Yes, that looks like the important distinction.

Microsoft is not exactly being cut loose from OpenAI, but the relationship is clearly becoming less exclusive and more complicated.

The OpenAI/Microsoft announcement says Microsoft remains OpenAI’s primary cloud partner, and OpenAI products still ship first on Azure unless Microsoft cannot or chooses not to support the needed capabilities. But it also says Microsoft’s license to OpenAI models is now non-exclusive, and OpenAI can serve its products through other cloud providers.

That makes the AWS announcement much more understandable. OpenAI can now meet large enterprise customers where they already live, including AWS and Amazon Bedrock. For big companies, that matters because procurement, security review, compliance, billing, and governance are often already built around AWS.

So I think this supports the larger point: Microsoft still benefits from OpenAI, but it has every reason to reduce dependency and build more of its own model stack. That makes the MAI models less surprising. Microsoft wants Copilot, VS Code, GitHub, Azure, and Windows to be built on technology it can control, tune, price, and deploy without being completely dependent on another company’s roadmap.

For developers, I still think the practical takeaway is the same.

The model landscape is going to keep shifting. OpenAI, Microsoft, Anthropic, Google, Amazon, Meta, and others will keep making moves. The safer long-term habit is not to marry one model or one vendor, but to build workflows that use AI in bounded, reviewable chunks, with enough project-specific context and human review to keep the work honest.

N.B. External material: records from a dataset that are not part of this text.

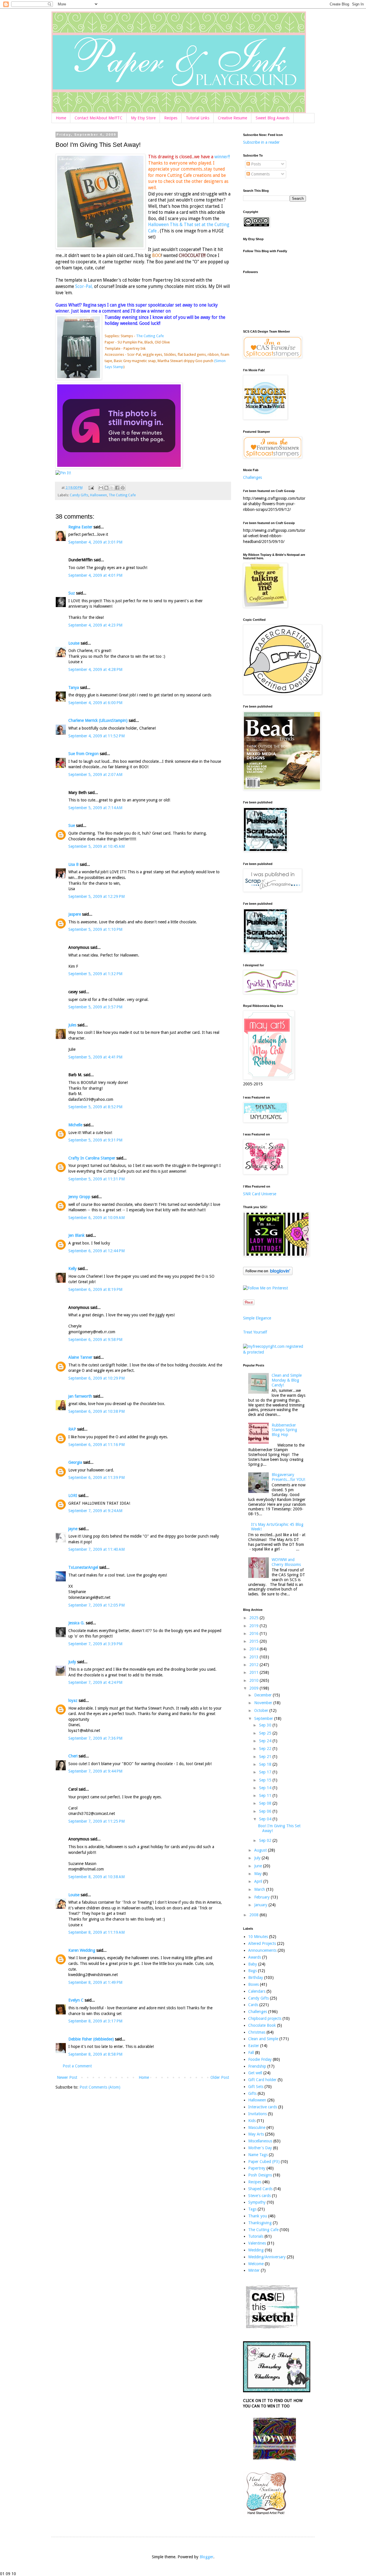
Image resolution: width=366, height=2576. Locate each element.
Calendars (256, 1991)
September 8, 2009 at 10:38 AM (96, 1876)
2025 (254, 1617)
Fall (251, 2052)
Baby (252, 1964)
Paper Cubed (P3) (264, 2161)
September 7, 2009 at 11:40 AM (96, 1549)
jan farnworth (80, 1396)
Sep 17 (265, 1772)
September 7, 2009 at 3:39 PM (95, 1643)
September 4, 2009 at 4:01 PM (95, 575)
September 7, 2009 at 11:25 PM (96, 1821)
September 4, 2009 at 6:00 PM (95, 702)
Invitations (257, 2113)
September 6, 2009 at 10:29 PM (96, 1378)
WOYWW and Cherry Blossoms (286, 1562)
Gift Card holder (262, 2079)
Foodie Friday (260, 2059)
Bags (252, 1970)
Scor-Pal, (84, 286)
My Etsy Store (143, 118)
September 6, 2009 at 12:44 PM (96, 1251)
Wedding (256, 2250)
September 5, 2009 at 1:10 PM (95, 929)
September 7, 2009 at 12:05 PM (96, 1605)
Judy (72, 1662)
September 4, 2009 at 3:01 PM (95, 542)
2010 (254, 1680)
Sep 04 (265, 1819)
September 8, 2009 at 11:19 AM (96, 1932)
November (263, 1702)
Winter (254, 2270)
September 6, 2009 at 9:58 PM (95, 1339)
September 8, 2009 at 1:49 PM (95, 1982)
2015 (254, 1641)
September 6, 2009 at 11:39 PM (96, 1477)
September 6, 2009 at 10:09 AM (96, 1217)
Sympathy (257, 2202)
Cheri (72, 1756)
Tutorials (255, 2236)
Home (61, 118)
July (258, 1858)
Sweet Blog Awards (272, 118)
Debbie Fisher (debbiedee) (91, 2039)
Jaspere (74, 914)
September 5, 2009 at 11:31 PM (96, 1179)
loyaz (72, 1700)
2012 (254, 1664)
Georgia (75, 1462)
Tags (252, 2209)
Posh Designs (260, 2175)
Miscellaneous (260, 2141)
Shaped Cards (260, 2188)
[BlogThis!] (106, 488)
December (263, 1695)
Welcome (256, 2263)
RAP (72, 1429)
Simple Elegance (257, 1318)
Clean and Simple (263, 2038)
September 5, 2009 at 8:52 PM (95, 1107)
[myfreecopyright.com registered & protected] (274, 1352)
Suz (71, 593)
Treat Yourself (255, 1332)
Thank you (257, 2216)
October (261, 1710)
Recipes (170, 118)
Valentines (257, 2243)
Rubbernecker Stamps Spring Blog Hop (284, 1430)
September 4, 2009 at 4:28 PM (95, 669)
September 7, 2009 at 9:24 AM (95, 1510)
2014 (254, 1649)
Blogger (206, 2557)
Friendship (257, 2066)
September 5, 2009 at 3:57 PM (95, 1007)
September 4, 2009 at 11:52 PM (96, 736)
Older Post (219, 2077)
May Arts (256, 2134)
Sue (71, 825)
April (258, 1881)
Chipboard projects (264, 2018)
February (262, 1897)
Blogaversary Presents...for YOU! (288, 1477)
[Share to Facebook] (117, 488)
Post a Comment (77, 2066)
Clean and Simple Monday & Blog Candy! (287, 1380)
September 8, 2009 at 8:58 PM (95, 2054)
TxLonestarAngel (83, 1567)
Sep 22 (265, 1748)
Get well (255, 2073)
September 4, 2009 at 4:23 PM (95, 625)
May (258, 1873)
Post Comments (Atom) (99, 2087)
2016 (254, 1633)
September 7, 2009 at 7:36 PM (95, 1738)
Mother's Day (260, 2148)
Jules (72, 1025)
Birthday (255, 1977)
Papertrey (256, 2168)
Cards (253, 2004)
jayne (72, 1528)
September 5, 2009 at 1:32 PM (95, 973)
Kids (252, 2120)
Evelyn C (75, 2000)
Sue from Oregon (83, 753)
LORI (72, 1495)
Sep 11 (265, 1795)
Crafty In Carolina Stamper (91, 1158)
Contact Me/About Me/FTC (98, 118)
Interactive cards (262, 2107)
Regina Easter (80, 527)
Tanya (73, 687)
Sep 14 (265, 1787)
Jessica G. (76, 1623)
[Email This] (101, 488)
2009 (254, 1688)
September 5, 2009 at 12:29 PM (96, 896)
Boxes (253, 1984)
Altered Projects (262, 1943)
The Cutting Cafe (150, 336)
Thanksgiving (260, 2223)
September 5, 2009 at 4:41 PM (95, 1057)
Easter (253, 2045)
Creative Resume (232, 118)
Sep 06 (265, 1811)
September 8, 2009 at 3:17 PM (95, 2021)
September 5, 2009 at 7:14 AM (95, 807)
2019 (254, 1625)
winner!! (222, 156)
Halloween (98, 495)
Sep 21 (265, 1756)
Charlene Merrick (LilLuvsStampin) (98, 720)
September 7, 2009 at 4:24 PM (95, 1682)
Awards (254, 1957)
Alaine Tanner (80, 1357)
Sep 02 (265, 1840)
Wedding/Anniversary (267, 2257)
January (261, 1905)
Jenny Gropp (79, 1196)
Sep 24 (265, 1741)
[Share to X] (112, 488)
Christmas (256, 2032)
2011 (254, 1672)
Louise (73, 643)
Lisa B (73, 864)
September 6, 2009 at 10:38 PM (96, 1411)
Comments (260, 174)
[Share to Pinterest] (123, 488)
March (260, 1889)
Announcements (262, 1950)
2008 (254, 1915)
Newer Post (67, 2077)
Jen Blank (76, 1235)
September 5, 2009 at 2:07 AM (95, 774)
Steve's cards (259, 2195)
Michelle (75, 1125)
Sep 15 (265, 1780)
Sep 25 (265, 1733)
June (258, 1866)
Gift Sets (255, 2086)
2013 (254, 1657)
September (264, 1718)
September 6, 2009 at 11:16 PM (96, 1444)
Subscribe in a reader (261, 142)
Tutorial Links (197, 118)
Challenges (252, 477)
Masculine (256, 2127)
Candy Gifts (79, 495)
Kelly (72, 1268)
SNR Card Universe (259, 1194)
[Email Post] (91, 487)
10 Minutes (258, 1936)
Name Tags (258, 2154)
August (261, 1850)
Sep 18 (265, 1764)
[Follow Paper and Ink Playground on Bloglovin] (268, 1273)
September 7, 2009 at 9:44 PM (95, 1771)
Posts (255, 164)
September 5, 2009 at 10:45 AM (96, 846)
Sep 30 (265, 1725)
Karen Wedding (81, 1950)
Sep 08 (265, 1803)
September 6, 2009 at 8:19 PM (95, 1289)
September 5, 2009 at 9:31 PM (95, 1140)
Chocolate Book (262, 2025)
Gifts (252, 2093)
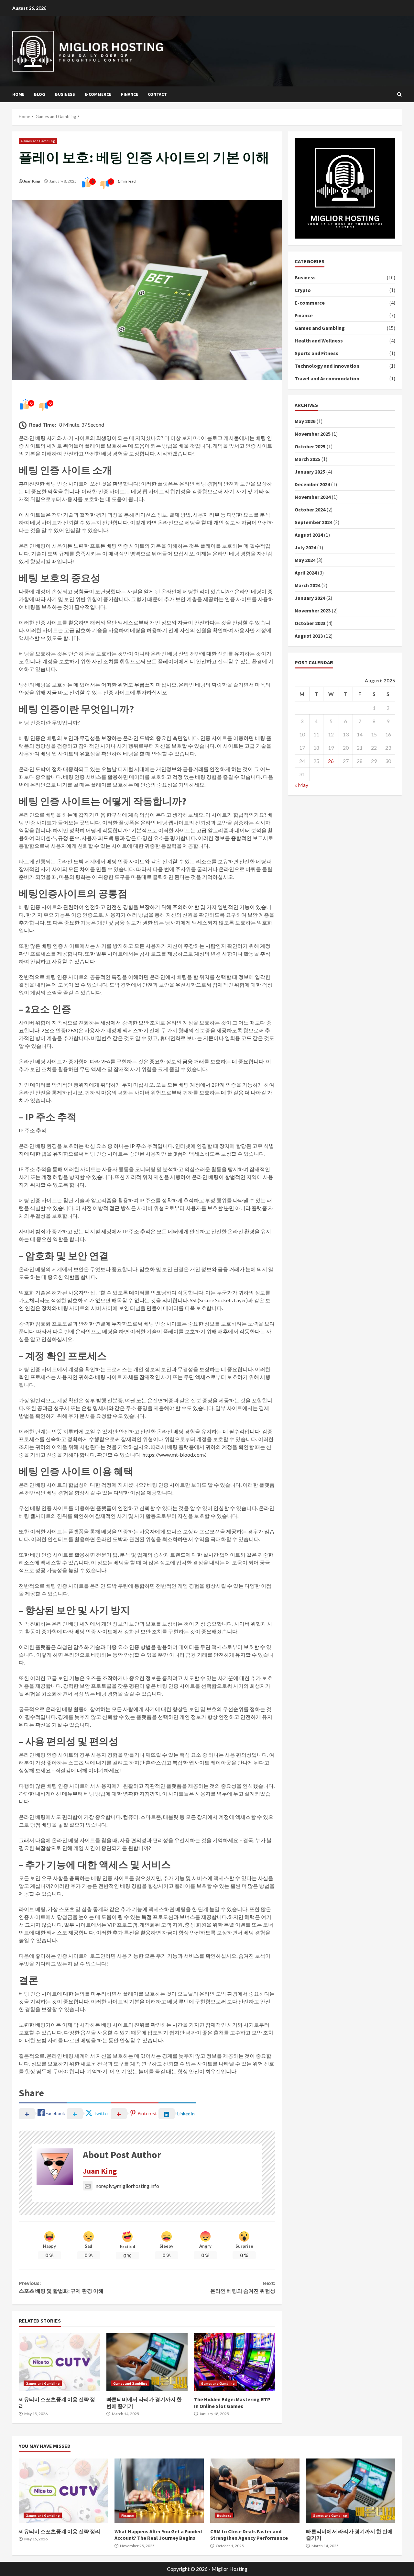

Because those companies will keep moving, not always in the right direction if their past is an example and the corporate practice Enshittification will still exist to maximise profits, the best practice is to develop one’s own Ai model to remain in control.

I agree with the concern about vendor lock-in and enshittification. We have all seen enough software and cloud services get worse, more expensive, more restrictive, or more intrusive over time that it would be foolish not to think about control.

Where I would make a distinction is between several very different things that often get lumped together.

Running a local model can make sense. Using an open-weight model can make sense. Fine-tuning a smaller model for a narrow purpose can make sense. Using RAG or local search over your own documents can also make a lot of sense, especially when privacy, repeatability, or disconnected use matters.

But that is not the same thing as developing your own AI model in the sense of competing with OpenAI, Anthropic, Google, Microsoft, Meta, or Amazon. No individual developer, and probably no ordinary small company, is going to reproduce the compute, training data, research staff, infrastructure, evaluation pipeline, safety work, and ongoing retraining needed to build and maintain a frontier model.

So to me this is partly an apples-to-oranges comparison.

For some tasks, a local or specialized model may be the better answer because it gives you control and keeps the work close to your own data. For other tasks, especially broad reasoning, coding help across many languages, writing assistance, research, and general problem solving, the large hosted models are going to remain far ahead for the foreseeable future.

The practical answer may not be “build your own model.” It may be “avoid building your workflow so that it depends completely on one vendor.” Use portable prompts, keep your own data and documentation, design your workflow so different models can be swapped in, and use local models where they actually fit the job.

That gives you some control without pretending that a desktop machine or small office server can replace a frontier-scale LLM.